Friday, June 13, 2008
JB
In the Military Commissions Act of 2006, the President and the Republican-controlled Congress said to the Court: Stop meddling in the handling of Gitmo detainees. We do not think that habeas extends to Gitmo, and even if it does, we've produced a constitutionally adequate substitute.
In Boumediene, the Court responded: to the contrary, constitutional habeas does extend to Gitmo, and the remedy you've offered is not adequate.
It is still available to the President and Congress to try to suspend the writ, and the Court could then decide whether the suspension was successful. However, there is almost no chance that the current Congress would agree to suspend the writ. It is also likely that the Congress that passed the MCA would not have voted to suspend the writ if the choice were clearly posed on those terms and a clear statement of intent to suspend was written into the legislation. In any case, it is likely that if the MCA were presented to Congress today, much of it would not have passed.
And that is precisely the point. Boumediene is further proof, if any were necessary, that the constitutional revolution proposed by the Bush Administration after September 11, 2001 has failed.

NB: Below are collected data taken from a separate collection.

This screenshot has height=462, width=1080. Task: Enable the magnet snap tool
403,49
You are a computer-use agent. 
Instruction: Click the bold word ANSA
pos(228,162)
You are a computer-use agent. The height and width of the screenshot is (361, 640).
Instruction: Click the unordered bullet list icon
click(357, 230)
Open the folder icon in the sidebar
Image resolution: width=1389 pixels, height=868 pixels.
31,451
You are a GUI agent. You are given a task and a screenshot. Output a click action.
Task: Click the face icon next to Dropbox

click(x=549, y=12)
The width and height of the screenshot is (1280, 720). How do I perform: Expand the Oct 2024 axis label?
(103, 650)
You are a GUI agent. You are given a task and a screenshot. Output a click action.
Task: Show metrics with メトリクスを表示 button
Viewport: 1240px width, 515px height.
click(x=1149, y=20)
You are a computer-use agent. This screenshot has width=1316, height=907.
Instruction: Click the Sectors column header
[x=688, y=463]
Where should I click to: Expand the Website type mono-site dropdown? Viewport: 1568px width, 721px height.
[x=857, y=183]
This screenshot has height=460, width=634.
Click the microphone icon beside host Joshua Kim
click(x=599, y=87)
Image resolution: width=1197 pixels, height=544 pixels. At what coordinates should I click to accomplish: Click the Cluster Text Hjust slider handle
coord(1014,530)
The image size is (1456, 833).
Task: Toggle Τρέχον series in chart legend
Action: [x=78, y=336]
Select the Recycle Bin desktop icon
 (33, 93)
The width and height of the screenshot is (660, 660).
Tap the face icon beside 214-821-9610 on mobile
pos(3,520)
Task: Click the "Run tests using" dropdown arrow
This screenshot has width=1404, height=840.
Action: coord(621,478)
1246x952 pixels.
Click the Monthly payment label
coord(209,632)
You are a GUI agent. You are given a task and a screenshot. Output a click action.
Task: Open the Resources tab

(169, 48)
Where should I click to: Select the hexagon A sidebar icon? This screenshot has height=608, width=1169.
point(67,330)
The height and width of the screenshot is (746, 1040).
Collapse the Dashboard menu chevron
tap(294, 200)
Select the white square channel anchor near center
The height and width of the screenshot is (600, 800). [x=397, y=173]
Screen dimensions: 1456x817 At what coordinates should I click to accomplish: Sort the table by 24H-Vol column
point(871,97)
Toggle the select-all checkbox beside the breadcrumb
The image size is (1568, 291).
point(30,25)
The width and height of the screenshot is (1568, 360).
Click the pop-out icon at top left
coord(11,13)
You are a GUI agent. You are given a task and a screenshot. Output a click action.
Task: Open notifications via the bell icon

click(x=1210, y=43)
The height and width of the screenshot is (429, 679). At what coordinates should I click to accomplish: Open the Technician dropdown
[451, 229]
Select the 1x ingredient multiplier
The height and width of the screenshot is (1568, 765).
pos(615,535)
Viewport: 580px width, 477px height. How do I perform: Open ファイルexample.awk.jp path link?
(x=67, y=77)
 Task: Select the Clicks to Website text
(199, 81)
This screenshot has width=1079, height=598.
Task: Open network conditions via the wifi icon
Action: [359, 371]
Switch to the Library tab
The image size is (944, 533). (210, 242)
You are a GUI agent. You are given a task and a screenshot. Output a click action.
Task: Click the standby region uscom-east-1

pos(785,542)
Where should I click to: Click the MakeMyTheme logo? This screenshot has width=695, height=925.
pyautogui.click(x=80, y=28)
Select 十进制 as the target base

Following the 9/11 attacks, George W. Bush and his supporters proposed a significant chance in constitutional norms, centered around increased presidential power to fight the war on terror. This vision included (1) a doctrine of preemptive war, (2) new surveillance techniques, including domestic surveillance, (3) a new system of preventive detention, including detention of american citizens without access to courts, (4) the creation of legal black holes like Guantanamo Bay and CIA black sites, (5) use of torture and torture-lite to obtain information, (6) enhanced secrecy and classification policies, and (7) a version of unitary executive theory that claimed that Congress could not constitutionally limit the President when he claimed to act under his powers as Commander-in-Chief. The last idea was also articulated in (8) the expansion of the use of constitutional signing statements, in which the President would state that he would disregard certain features of laws passed by Congress without telling the public any details about the scope or extent of his non-enforcement.
The Bush Administration sought to cement this new constitutional vision to the already regnant version of movement conservatism. It sought to reorient the conservative movement away from primarily domestic concerns after the fall of Communism and toward a focus on a muscular foreign policy and unilateral Presidentialism. This was not hard to do for two reasons: first, American conservatism needed to replace its focus on anti-Communism with a new set of foreign policy goals, pursued with equal fervor. Second, some of the theoretical moves undergirding Bush's vision of the Presidency on steroids had already been articulated in the Reagan Administration.
By 2008, we can say that this attempt at a constitutional revolution has failed. The Supreme Court resisted the Administration's attempts to get it to legitimate the new regime. Indeed, as the case of Jose Padilla suggests, the Administration tried to avoid going to the Supreme Court when it discovered that the Court would likely rule against it.